Rencontre avec un jeune instrumentiste enthousiaste.
-Jean-Luc Ho, pouvez-vous nous présenter le programme que vous donnerez à Avignon avec Lucile Richardot, et que vous avez déjà donné en divers lieux.
-Il s’appuie sur de grandes figures qui ont inspiré des cantates, des opéras, des œuvres mythologiques, des œuvres scéniques. Ce sont des femmes de caractère, des moments véhéments d’expression puissante, des monologues. Ce sont bien sûr des extraits d’œuvres. Lucile Richardot en fait un programme très théâtral, car c’est une actrice totale.
-Vous avez déjà tissé ensemble une belle complicité.
-Notre collaboration date de 4 ans. Nous donnons ensemble des concerts de clavecin dans des salles plus ou moins grandes, et des concerts religieux avec orgue dans des églises, comme la Messe en si ou la Passion de Bach.
-Vous pratiquez plusieurs instruments, jusqu’au clavicytherium. Quelles sont les couleurs propres du clavecin ?
-Il n’a pas la dimension sacrée de l’orgue. Il permet de dire ce qu’on ne peut pas dire dans une église. C’est une façon d’avoir dans son salon la réduction d’un orchestre dans la fosse. Le clavecin à l’époque baroque servait surtout à l’accompagnement du chant.

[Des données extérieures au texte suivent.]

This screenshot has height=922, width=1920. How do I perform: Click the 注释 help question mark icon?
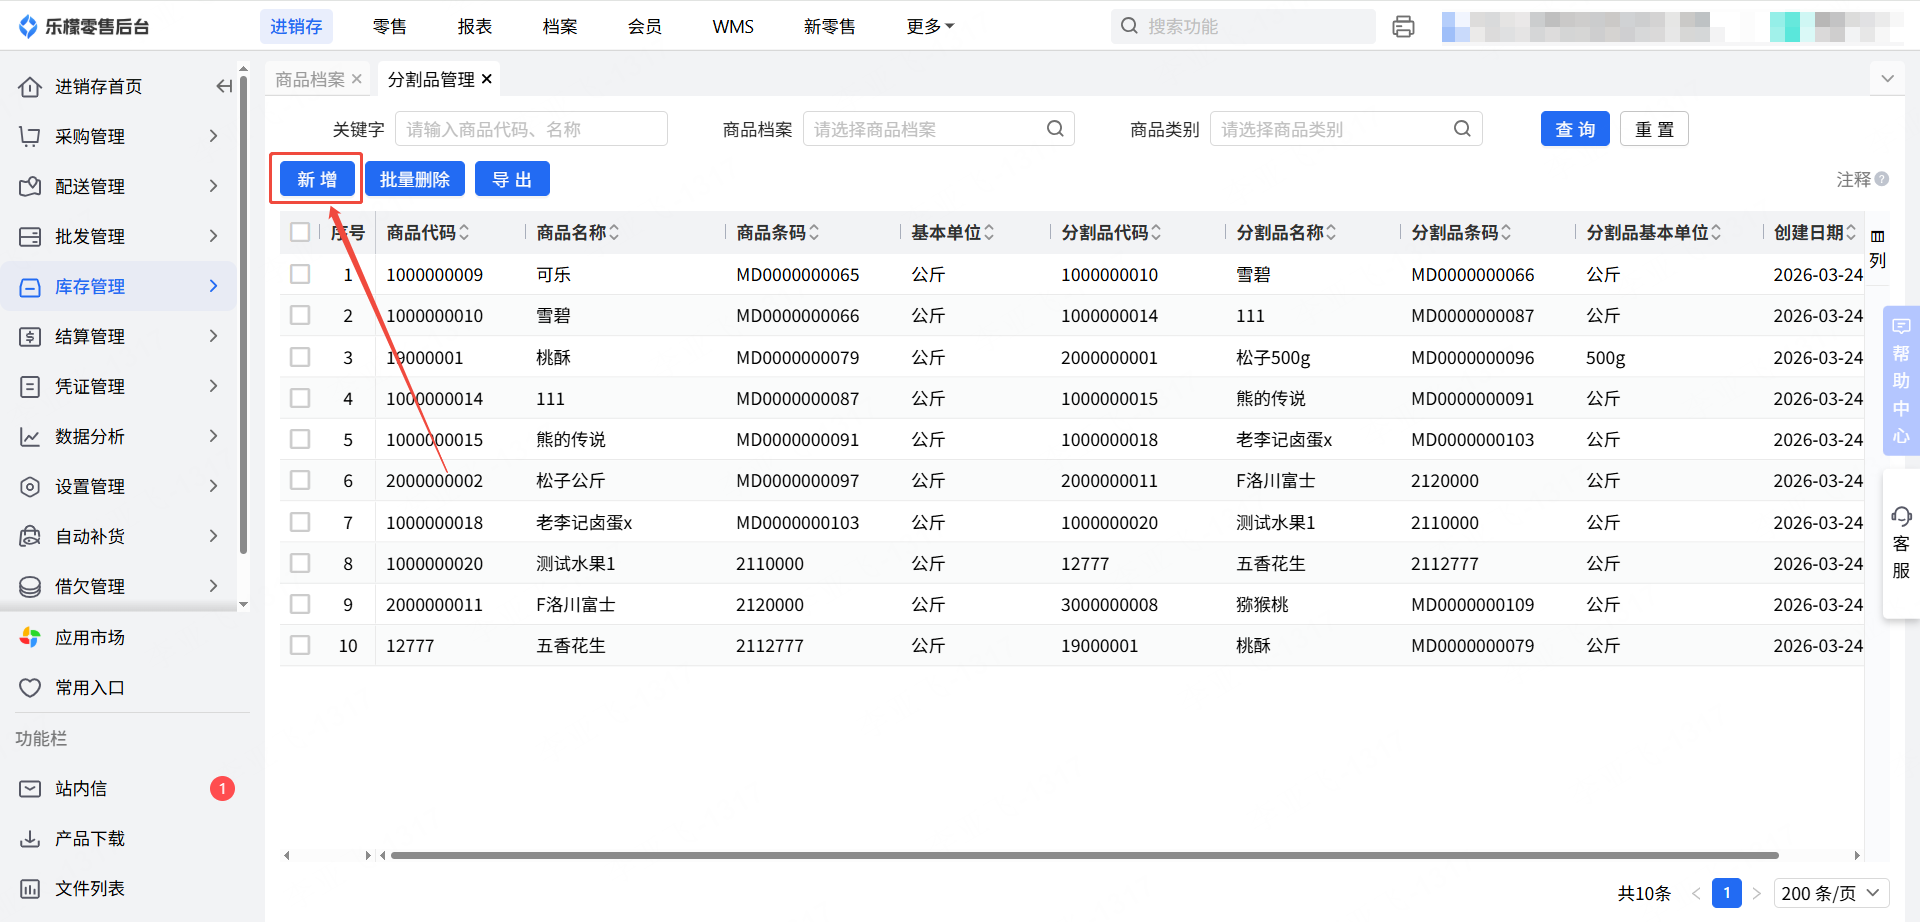pos(1882,179)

-Votre programme évoque trois figures, à travers des compositeurs français, anglais, italiens, espagnols, allemands… Comment se crée l’unité du programme ? De façon thématique, formelle ?

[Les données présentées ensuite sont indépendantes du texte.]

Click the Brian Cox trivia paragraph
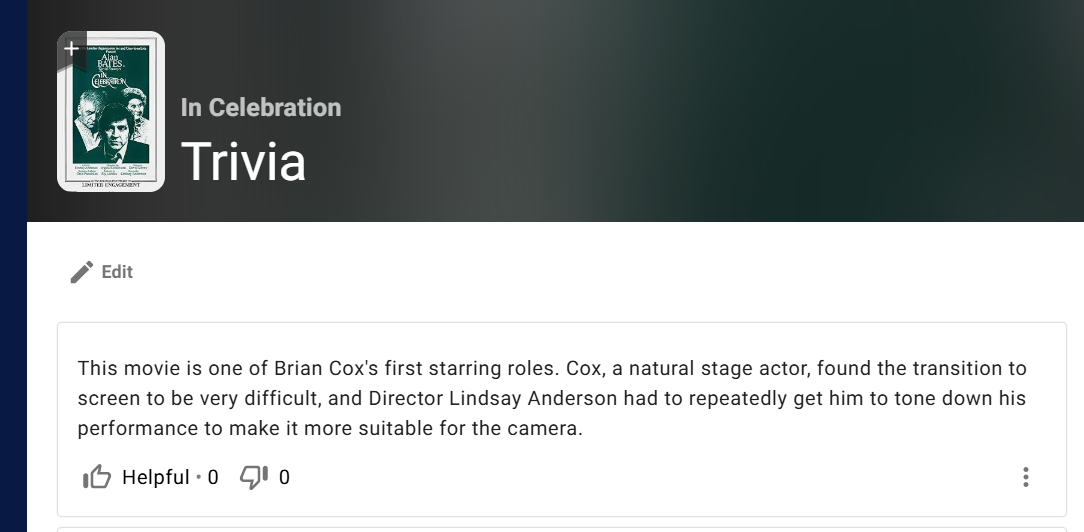Image resolution: width=1084 pixels, height=532 pixels. tap(552, 398)
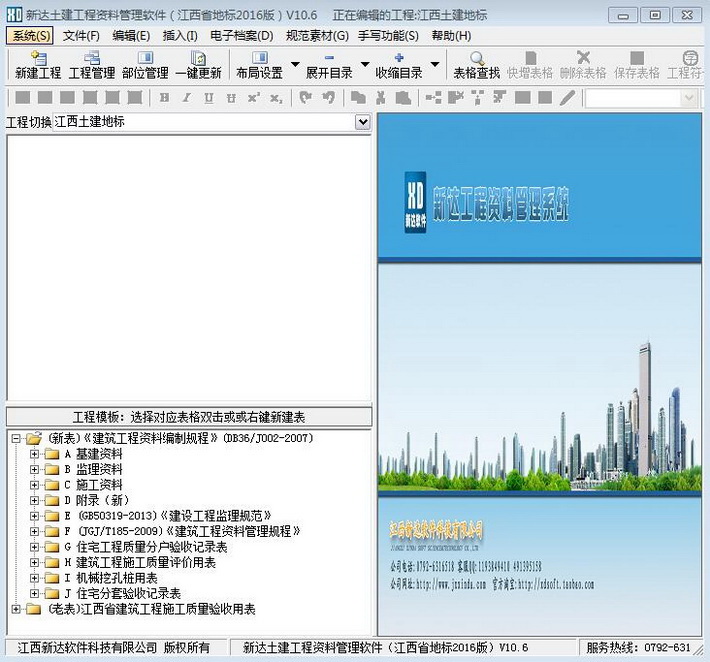Select the I 机械挖孔桩用表 tree item
The height and width of the screenshot is (662, 710).
coord(109,578)
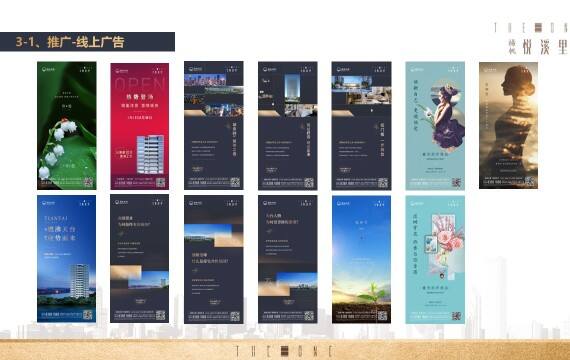Select the fifth dark poster in the top row
This screenshot has width=570, height=360.
point(361,126)
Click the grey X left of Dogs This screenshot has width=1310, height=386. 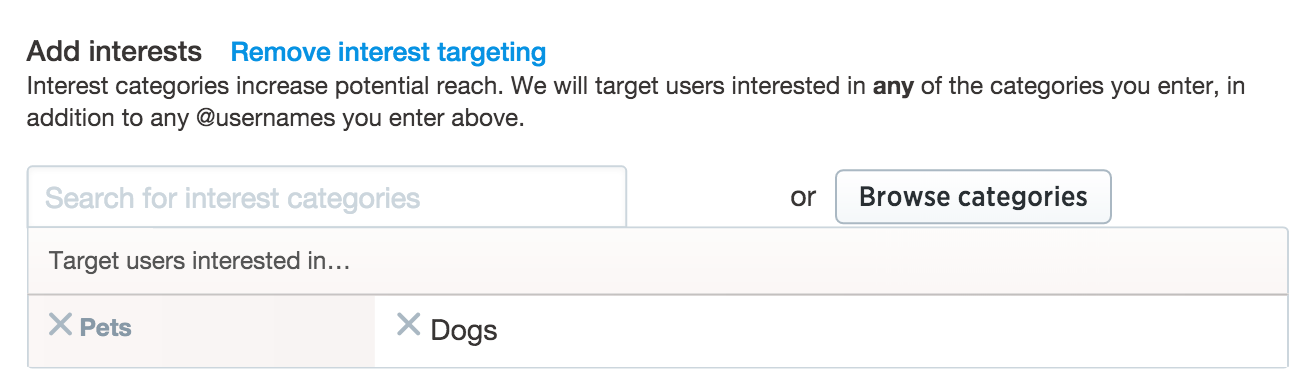(408, 324)
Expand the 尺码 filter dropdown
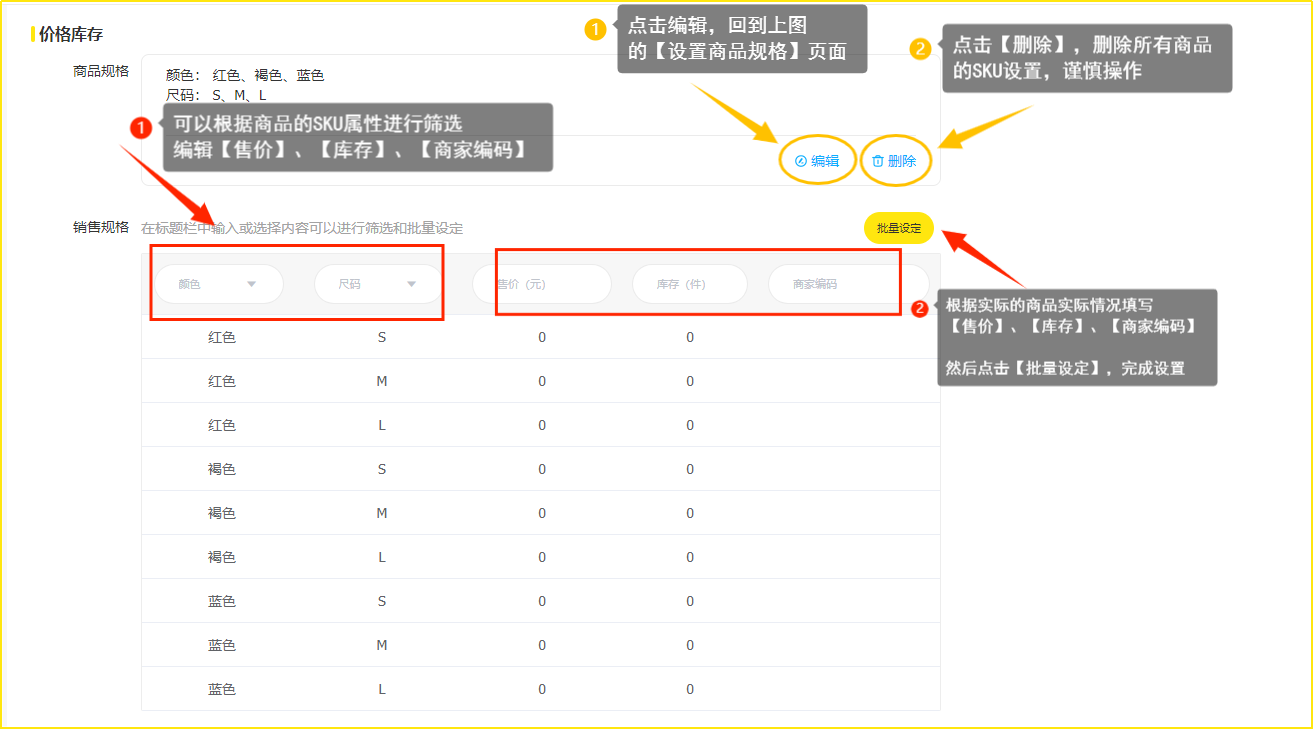 click(x=378, y=284)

-L’unité se crée par la force de l’expression, avec des figures qui parlent à la 1e personne. Mais oui, il y a aussi une énorme variété : l’époque va du début du baroque jusqu’à 1730 environ avec Blamont ; et l’on y parle plusieurs langues. C’est aussi le jeu théâtral qui donne l’unité, le thème de l’amour et l’intensité des affects.
-Vous avez un parcours très riche. Si vous deviez n’en retenir que quelques grandes étapes, quelques moments-clefs ?

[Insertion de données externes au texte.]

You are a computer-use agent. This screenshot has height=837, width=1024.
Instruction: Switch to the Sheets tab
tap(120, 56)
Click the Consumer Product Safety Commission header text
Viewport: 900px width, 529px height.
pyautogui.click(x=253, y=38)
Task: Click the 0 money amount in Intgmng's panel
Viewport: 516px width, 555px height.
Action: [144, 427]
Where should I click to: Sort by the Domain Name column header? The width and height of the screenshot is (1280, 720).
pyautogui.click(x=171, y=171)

-J’ai eu beaucoup de chance, j’ai rencontré des personnages marquants ; c’est aussi les concerts que j’ai entendus, et des ateliers qui ont forgé ma décision. J’ai eu la chance d’avoir un clavecin très tôt à la maison, alors que j’avais 10 ans ; c’était alors pour moi un passe-temps, une simple activité de découverte. A 7 ans j’étais à l’école de musique ; le clavecin était plus rare que le piano ; il n’y a pas de clavecin électronique, il est fabriqué à la main, ce n’est pas une fabrication de série. Et pour une famille il représente un investissement qui n’est pas négligeable ! En fait, mon frère aîné allait à l’école de musique, moi j’étais au jardin musical, et en parallèle j’ai fait le choix de l’instrument. On fait le tour des classes d’instruments ; pour moi ç’a été un coup de cœur, une évidence. Un gamin de 8 ans n’analyse pas son choix avec des mots ; ce sont les émotions réelles qui sont décisives. Ç’a été aussi une surprise : aimer ce à quoi on ne s’attend pas. Et le contact avec le professeur a été également déterminant. J’avais envie de découvrir. Quelquefois on peut changer d’instrument après un an, c’est même assez fréquent. On pourrait penser que pour beaucoup c’est le choix des parents ; mais en fait les enfants découvrent vraiment les instruments, le contact avec eux. Moi j’ai toujours aimé les claviers, différents, que ce soit le piano ou les épinettes décorées de jolies couleurs. Mais le clavecin est particulier : en appuyant, on a la sensation du pincement de la corde ; et puis, la mécanique est plus légère, le clavier a moins de touches, l’instrument semble plus proche.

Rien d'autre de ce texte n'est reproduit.